At the global level, it is suggested that every change in medical education should follow some guiding principles and an evaluation protocol to assess its effectiveness25. Such methodology was followed by some of New York’s Medical Schools in early 2020, during the outbreak of the COVID-19 pandemic. The lessons learned were crucial for preserving education at a sufficient level, highlighting the importance of a predefined strategy26.
This study is subject to some limitations. Firstly, the questionnaire was distributed using the social media platform Facebook, so students without internet access or a Facebook account had no direct access to the survey. It should, however, be noted that every Greek Medical School has a student-created Facebook group/community, which was addressed. Moreover, it was a single-country study, and the results cannot be generalized to other countries. It could, though, be used for comparison in further research. Another limitation is that the study was conducted during the quarantine period, and the possible following events could have altered the conclusions, resulting in different responses. We also used Likert-scaled questions to assess the impact of COVID-19 on medical students’ perceptions since there were no available validated scales regarding the impact of COVID-19 on education. Potential bias in the survey may have also affected the results given by the students, as students more interested in or affected by matters of medical education were more motivated to participate in the survey.

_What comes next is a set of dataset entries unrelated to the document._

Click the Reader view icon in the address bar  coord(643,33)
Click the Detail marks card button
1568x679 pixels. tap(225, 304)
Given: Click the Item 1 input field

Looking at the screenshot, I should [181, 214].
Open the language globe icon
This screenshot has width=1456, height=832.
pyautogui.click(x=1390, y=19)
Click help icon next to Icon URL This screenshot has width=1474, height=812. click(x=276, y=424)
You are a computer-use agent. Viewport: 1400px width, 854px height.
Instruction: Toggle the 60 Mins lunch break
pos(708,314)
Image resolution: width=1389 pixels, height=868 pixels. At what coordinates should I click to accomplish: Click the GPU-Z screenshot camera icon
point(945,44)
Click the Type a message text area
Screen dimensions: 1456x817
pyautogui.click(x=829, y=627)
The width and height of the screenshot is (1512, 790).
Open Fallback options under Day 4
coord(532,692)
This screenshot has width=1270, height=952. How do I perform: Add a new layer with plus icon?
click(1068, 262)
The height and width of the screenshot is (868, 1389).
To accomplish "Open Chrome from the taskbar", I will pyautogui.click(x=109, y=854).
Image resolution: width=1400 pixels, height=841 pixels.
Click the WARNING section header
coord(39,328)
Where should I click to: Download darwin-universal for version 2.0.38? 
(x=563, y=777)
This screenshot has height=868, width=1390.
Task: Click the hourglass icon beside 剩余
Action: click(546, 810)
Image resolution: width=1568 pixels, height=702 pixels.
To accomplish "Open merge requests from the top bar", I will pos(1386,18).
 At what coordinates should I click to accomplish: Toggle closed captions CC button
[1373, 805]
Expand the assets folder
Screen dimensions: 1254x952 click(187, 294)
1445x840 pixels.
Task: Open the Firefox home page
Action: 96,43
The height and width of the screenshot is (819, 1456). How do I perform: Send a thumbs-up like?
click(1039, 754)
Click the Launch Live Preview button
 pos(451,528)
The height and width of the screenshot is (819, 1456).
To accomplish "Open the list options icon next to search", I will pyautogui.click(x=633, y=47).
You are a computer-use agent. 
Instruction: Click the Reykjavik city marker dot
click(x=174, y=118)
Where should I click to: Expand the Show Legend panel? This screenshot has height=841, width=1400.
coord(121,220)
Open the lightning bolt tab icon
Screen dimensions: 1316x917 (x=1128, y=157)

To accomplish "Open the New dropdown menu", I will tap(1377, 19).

According to this study’s findings, future studies are suggested to evaluate the consequences of the pandemic on medical education to contribute to the targeted planning of the necessary mitigating actions. These should be prioritized, emphasizing severely influenced aspects like clinical skills. Ultimately, the challenge is learning from experience and encouraging effective, meaningful changes to improve medical education and healthcare systems globally.
The COVID-19 pandemic significantly impacted medical students in all stages of their education. The most significant influence was observed in the clinical stage of medical education. The canceled clinical clerkships and the absence of direct contact with professors and patients resulted in losing confidence and interest in their education. The student’s ability to perform practical procedures was also significantly affected. Notably, the student’s psychological state during the lockdown period was essential in determining their perceptions of their education. Further evaluation is necessitated to alleviate these effects on medical education.
Conflict of interest
The authors declare that they have no competing interests. The authors received no financial support for the research or publication of this article.
The authors express their gratitude towards the medical students and their institutions for their participation in the study. Dr. Thekla Louca is acknowledged for her contribution to drafting the research protocol. The study’s results were partially presented at the 10th annual conference of the School of Medicine of the Aristotle University of Thessaloniki and the 29th annual conference of the Greek Psychiatric Society.